= The Liar (short story) =

"The Liar" is a short story by Henry James which first appeared in The Century Magazine in May–June 1888, and in book form the following year (Macmillan and Co., London).

It is the story of a young man's dilemma when he meets a woman he used to love, and finds her married to a man of a vile, dishonest nature. Concerned that her own purity has been spoilt, he tests her to see whether she is only shielding her husband out of love, and is shocked to find that she will go even to the lengths of sacrificing an innocent victim rather than admitting her husband's true character.

==Plot==

Oliver Lyon, a successful artist, is lodging at the house of an elderly baronet, Sir David, whose portrait he has been engaged to paint. At dinner on the night of his arrival he recognises among the company a woman with whom he used to be in love. He has not seen her for twelve years, and knows her to be married. Her husband, Colonel Clement Capadose, is a brilliant and handsome gentleman with whom she appeared to be very much in love, and Lyon, having accepted her as something unattainable to him, feels no real jealousy towards him, being satisfied with her apparent happiness. He at first admires the Colonel, but over the course of the dinner, when he narrates a good many improbable stories that Lyon cannot believe, his opinion of him is rather altered, although he imputes it to a romantic tendency on the Colonel's part. However, he is rather startled by what appears a plain lie when the colonel tells him of a recent occurrence in the house, which his host Arthur Ashmore, the son of Sir David, states to be completely false.

Afterwards, while painting Sir David's portrait, the baronet explains to him that Colonel Capadose is a compulsive liar. He extenuates his fault, saying that he has no bad intentions, but merely cannot give a straight answer. His wife, Lyon realises, tries to shield him by not revealing his lies, and even supporting what he says. Sufficiently shocked by his, the artist hopes that she never actively participates in her husband's deceptions, and wonders how much her nature has been corrupted. To find out how far she will go to save his name, Lyon spends as much time as possible with them, painting first a portrait of their nine-year-old daughter Amy, and then of the Liar himself.

In the portrait, Lyon attempts to express the Colonel's deceitful nature fully, hoping that he might awaken his wife's moral sense.
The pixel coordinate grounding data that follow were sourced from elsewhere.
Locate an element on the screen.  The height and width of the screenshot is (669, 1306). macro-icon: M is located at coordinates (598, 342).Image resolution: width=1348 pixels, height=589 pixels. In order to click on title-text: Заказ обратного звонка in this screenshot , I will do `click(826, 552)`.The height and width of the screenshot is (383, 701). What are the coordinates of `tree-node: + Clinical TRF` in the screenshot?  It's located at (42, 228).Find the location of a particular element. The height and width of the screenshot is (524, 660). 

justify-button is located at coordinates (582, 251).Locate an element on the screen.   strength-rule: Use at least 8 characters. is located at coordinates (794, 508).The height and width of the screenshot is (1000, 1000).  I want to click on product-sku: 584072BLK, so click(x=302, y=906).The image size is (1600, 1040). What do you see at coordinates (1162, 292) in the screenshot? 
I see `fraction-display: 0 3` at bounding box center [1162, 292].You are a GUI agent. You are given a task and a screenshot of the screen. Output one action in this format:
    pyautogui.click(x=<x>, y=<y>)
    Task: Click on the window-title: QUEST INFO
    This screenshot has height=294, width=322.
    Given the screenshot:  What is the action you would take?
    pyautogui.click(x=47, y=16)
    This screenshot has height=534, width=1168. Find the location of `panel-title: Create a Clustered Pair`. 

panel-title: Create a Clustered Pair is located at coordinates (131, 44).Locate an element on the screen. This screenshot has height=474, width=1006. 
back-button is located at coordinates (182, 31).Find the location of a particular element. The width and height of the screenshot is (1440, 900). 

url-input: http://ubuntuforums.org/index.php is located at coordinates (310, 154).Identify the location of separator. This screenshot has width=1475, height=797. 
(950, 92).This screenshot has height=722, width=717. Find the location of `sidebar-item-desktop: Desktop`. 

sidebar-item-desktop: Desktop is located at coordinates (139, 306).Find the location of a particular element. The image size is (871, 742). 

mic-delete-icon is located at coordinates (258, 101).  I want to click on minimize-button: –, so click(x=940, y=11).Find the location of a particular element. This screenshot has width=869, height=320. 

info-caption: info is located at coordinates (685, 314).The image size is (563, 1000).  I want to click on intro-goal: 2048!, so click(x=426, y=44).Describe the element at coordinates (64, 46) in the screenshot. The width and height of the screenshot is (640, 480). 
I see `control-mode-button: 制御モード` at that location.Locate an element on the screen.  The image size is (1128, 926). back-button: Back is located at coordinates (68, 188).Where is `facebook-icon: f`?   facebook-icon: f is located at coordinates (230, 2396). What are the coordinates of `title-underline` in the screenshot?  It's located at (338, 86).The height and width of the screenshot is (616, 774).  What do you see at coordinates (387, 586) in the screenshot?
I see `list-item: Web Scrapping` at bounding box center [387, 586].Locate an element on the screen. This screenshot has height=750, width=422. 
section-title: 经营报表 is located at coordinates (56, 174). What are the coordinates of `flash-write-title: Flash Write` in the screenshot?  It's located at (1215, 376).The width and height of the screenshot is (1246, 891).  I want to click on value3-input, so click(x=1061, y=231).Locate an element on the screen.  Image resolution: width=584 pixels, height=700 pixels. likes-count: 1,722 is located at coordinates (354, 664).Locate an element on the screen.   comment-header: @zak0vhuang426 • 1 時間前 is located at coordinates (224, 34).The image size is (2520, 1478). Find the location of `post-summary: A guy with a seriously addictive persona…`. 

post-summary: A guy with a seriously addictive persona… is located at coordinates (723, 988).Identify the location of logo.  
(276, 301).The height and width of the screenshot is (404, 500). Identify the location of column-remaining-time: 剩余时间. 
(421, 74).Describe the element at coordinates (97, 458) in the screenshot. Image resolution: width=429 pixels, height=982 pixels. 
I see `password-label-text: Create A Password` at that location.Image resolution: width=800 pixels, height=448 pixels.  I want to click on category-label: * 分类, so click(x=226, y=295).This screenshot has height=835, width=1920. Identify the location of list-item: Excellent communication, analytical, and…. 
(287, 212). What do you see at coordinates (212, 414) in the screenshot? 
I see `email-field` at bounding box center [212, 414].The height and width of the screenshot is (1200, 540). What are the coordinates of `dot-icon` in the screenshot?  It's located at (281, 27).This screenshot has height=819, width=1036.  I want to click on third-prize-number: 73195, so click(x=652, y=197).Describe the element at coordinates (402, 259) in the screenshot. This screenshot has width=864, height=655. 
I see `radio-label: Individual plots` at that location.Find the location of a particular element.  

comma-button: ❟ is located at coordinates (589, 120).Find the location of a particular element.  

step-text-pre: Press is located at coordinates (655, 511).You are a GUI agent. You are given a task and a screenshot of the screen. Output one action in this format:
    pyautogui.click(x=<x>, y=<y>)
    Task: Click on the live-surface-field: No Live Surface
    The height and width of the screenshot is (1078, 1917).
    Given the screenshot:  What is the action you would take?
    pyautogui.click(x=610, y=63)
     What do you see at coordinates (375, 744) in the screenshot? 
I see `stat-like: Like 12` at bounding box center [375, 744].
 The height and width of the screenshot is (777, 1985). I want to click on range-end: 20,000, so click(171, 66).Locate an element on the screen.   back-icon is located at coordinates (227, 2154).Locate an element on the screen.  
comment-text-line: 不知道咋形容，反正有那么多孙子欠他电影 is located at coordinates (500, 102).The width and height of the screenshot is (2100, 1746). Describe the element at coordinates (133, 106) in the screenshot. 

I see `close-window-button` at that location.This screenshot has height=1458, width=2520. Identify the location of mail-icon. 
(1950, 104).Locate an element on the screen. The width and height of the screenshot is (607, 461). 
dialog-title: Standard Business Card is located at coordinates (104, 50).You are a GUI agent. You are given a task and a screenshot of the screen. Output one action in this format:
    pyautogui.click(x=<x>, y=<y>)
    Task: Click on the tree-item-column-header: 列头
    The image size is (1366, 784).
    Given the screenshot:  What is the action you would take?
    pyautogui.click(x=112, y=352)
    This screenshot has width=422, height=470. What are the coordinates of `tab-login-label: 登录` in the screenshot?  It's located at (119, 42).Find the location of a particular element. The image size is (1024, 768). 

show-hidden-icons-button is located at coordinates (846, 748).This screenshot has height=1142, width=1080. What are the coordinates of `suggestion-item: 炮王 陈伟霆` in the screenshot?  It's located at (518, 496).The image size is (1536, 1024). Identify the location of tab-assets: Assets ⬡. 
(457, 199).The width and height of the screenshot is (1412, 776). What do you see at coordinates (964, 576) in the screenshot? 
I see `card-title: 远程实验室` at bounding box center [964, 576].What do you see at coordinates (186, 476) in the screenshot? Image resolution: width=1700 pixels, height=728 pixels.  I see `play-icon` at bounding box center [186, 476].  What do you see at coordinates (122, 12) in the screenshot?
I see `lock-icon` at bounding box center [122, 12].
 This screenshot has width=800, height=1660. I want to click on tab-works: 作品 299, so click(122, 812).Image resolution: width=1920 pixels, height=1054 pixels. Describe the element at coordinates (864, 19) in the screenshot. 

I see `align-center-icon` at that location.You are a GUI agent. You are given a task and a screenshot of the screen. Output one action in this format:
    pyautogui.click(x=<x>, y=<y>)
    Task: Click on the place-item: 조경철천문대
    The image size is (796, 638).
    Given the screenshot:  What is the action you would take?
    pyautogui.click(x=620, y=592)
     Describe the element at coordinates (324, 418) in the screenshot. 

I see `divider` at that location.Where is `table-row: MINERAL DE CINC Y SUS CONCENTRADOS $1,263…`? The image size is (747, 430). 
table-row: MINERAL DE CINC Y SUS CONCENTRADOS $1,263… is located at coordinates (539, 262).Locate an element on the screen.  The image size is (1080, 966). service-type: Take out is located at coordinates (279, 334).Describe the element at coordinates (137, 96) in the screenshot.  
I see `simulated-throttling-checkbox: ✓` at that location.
He tries to draw Mrs Capadose out about her husband's character, but she only says that his nature is noble, and hopes that Lyon will express no more than this in his picture. To capture the spirit of the Liar more fully, he encourages him to talk as much as possible during the sittings, and is given in return a vast amount of invented facts and anecdotes. On one occasion a poor model, Geraldine, comes into the studio seeking work. Lyon sends her away, but Colonel Capadose falsely tells him that she is not a model at all, but a mad woman with a vendetta against him who has been pursuing him for years.

Sometime later the season ends, and the Capadoses leave with the portrait nearly finished. Lyon also leaves the town, but returns briefly to see his unfinished picture, finding that the Capadoses have come unannounced into his rooms. Coming upon them unnoticed, Lyon realises that Mrs Capadose has seen in the picture what he hoped she would, her husband's vile nature, and that she is ashamed of him. She terms the portrait 'cruel' but tries to leave before her husband, in a passion, rips up the canvas. They depart without knowing that Lyon saw them, and he too leaves, having seen the woman Geraldine about the house.

Lyon waits to see how the couple explain events. When they return to the town soon after, they act as if nothing has happened, and ask for the sitting to recommence. When Lyon tells them what has happened, they feign ignorance and Colonel Capadose, who also met Geraldine on the day, instantly accuses her of the deed. This is the last straw for Lyon; despite Sir David's affirmation that the Liar would never harm anyone, he was now 'wantonly sacrificing an innocent person', and his wife was an accessory to the misdeed. After giving her one last chance to confess to the deception, and to admit that she only shielded her husband from love, which Lyon could readily forgive, he leaves her to spare her further pain, remarking, 'She was still in love with the Colonel - he had trained her too well.’